Sindacati: “Con Quota 100 a rischio i servizi essenziali”

Una persona guarda la vetrata d'ingresso di una sezione Inps. Sindacati
Una persona guarda la vetrata d'ingresso di una sezione Inps.

ROMA. – Non è solo la sanità a rischiare di rimanere ‘scoperta’. I pensionamenti anticipati con quota 100 potrebbero compromettere la garanzia dei servizi essenziali della pubblica amministrazione. L’allarme arriva da Cgil, Cisl e Uil che, in un nuovo ciclo di audizioni sul decretone, stavolta alla Camera, sono tornate ad evidenziare tutte le problematiche legate all’introduzione di reddito di cittadinanza e revisione delle regole della legge Fornero.

Quota 100 – che già ha superato le 80.000 domande – penalizza le donne, chi ha carriere discontinue, i lavoratori al Sud, gli occupati in particolari settori produttivi caratterizzati da stagionalità o appalti, come quello agricolo o dell’edilizia, nei quali è difficile trovare un lavoratore con 38 anni di contributi, hanno sottolineato i sindacati.

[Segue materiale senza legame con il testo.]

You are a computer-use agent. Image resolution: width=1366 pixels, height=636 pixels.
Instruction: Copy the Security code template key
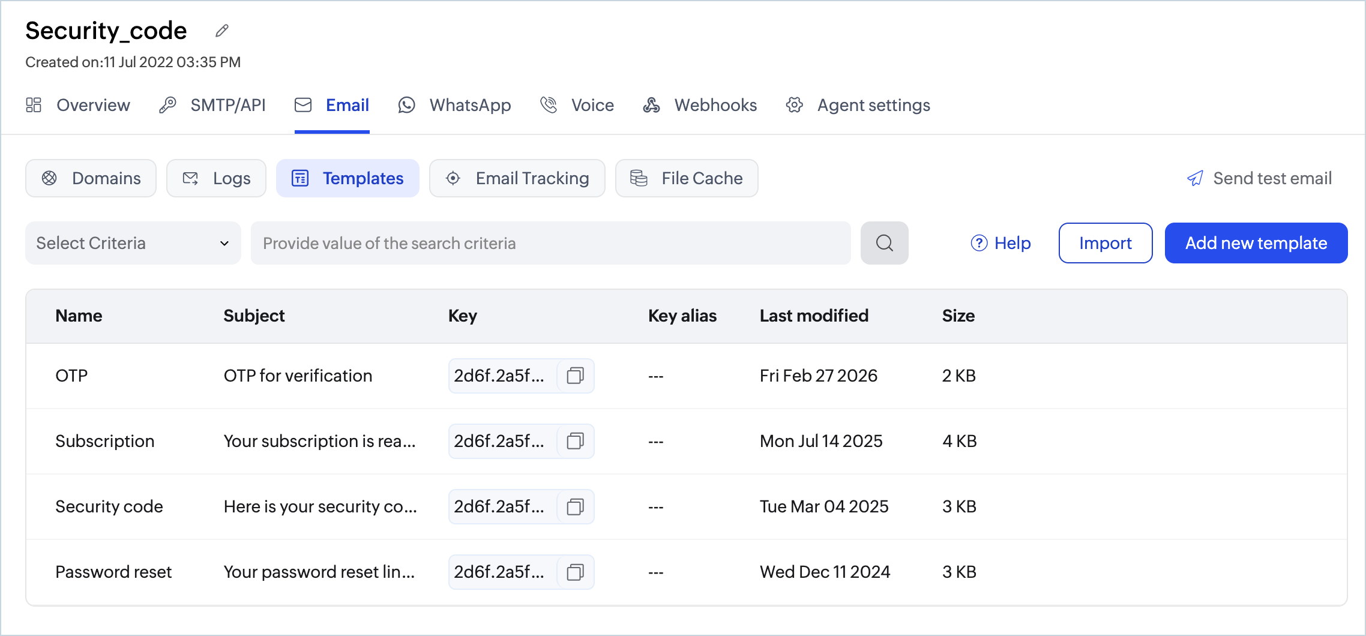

A causa delle finestre il meccanismo non convince nemmeno per chi ha svolto lavori gravosi. Senza contare che è insufficiente la proroga al solo 2019 dell’Ape social. Per quanto riguarda il reddito è invece il nodo ancora irrisolto dei navigator a pesare, secondo le confederazioni, sulla riuscita nel nuovo strumento. Una questione su cui torneranno sicuramente anche le Regioni, che si riuniranno giovedì per fare il punto.

Per le associazioni agricole sono invece le modifiche introdotte al Senato a non essere efficaci. L’offerta congrua minima di 858 euro al mese “mette fuori gioco il lavoro part time e stagionale”, denuncia Confagricoltura, e “può creare grossi problemi” di reperimento di manodopera nel settore.

I problemi esistono invece già nel comparto giochi, a vero e proprio rischio sopravvivenza, secondo i rappresentanti di categoria. Dal decreto dignità ad oggi, evidenzia Sistema Gioco Italia, il Preu è aumentato 4 volte. Il settore giochi italiano è “il più tassato in Europa”: rispetto ad una tassazione pari al 22% dei margini in Germania, al 25% nel Regno Unito e al 38% in Spagna, in Italia si arriva a percentuali tra il 60 e il 70%. “Il settore non può più sostenere una tassazione di tale portata”.